● **Task**: Lines from the one containing "Instruction: Edit the Store option text field" through the final line of the records below are needed, copied exactly, with no pictures.

● **Records shown**:
== Segment start ==

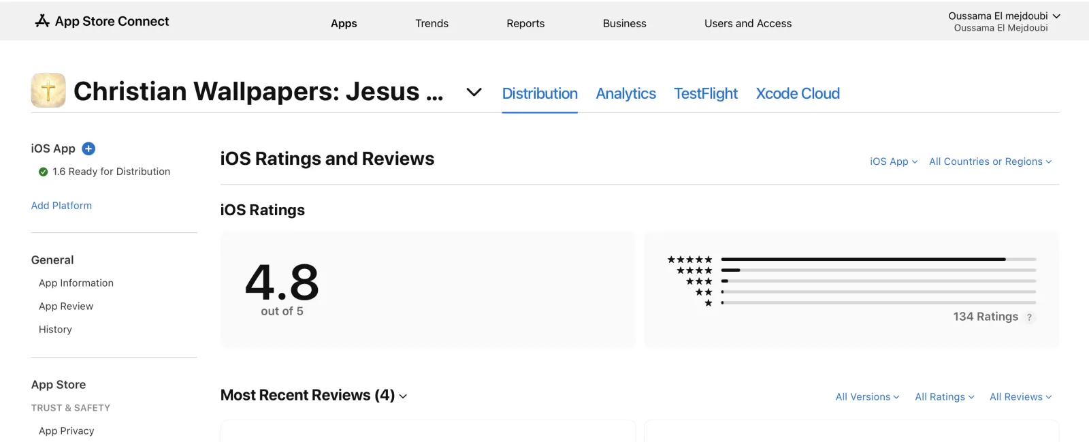This screenshot has width=1089, height=442.
Task: Switch to the TestFlight tab
Action: click(x=706, y=93)
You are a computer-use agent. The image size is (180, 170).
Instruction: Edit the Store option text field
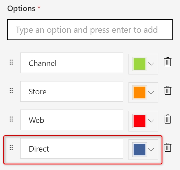[71, 91]
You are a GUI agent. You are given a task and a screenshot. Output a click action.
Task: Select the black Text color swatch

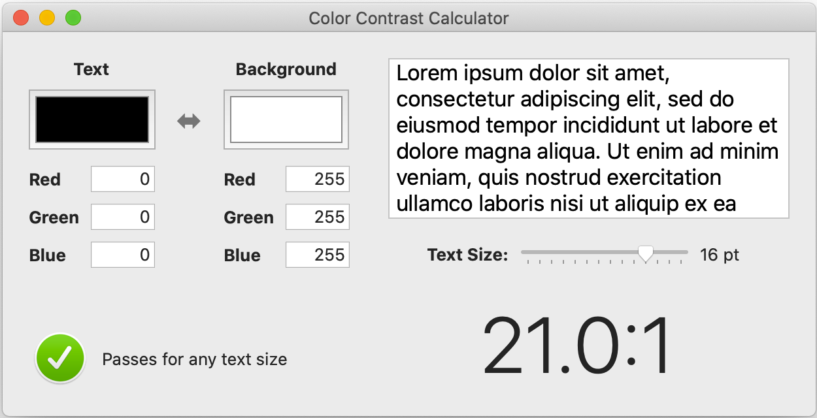[x=92, y=120]
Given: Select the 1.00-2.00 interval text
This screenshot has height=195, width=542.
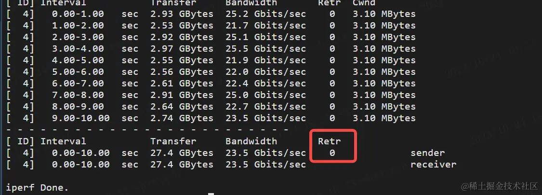Looking at the screenshot, I should pyautogui.click(x=78, y=26).
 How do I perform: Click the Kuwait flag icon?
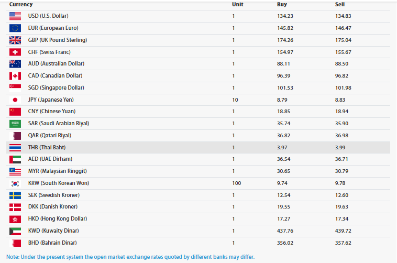(x=15, y=231)
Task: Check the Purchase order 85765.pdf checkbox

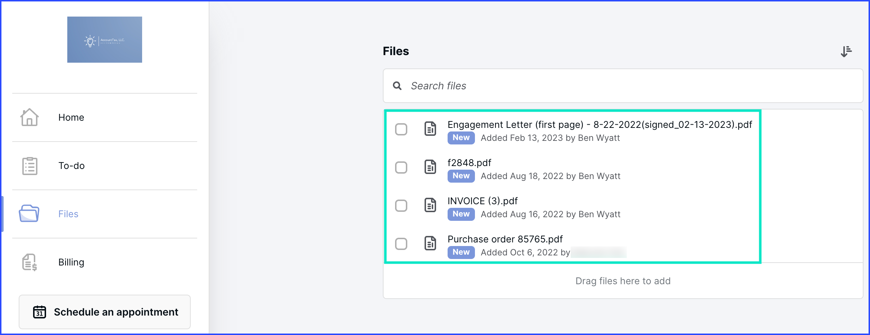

== Segment end ==

● **Solution for this task**:
Instruction: Edit the Store option text field
[71, 91]
You are a GUI agent. You are given a task and a screenshot. Output a click action.
Task: Select the black Text color swatch

[x=92, y=120]
Given: Select the 1.00-2.00 interval text
This screenshot has height=195, width=542.
Looking at the screenshot, I should pyautogui.click(x=78, y=26).
 How do I perform: Click the Kuwait flag icon?
(x=15, y=231)
Task: Check the Purchase order 85765.pdf checkbox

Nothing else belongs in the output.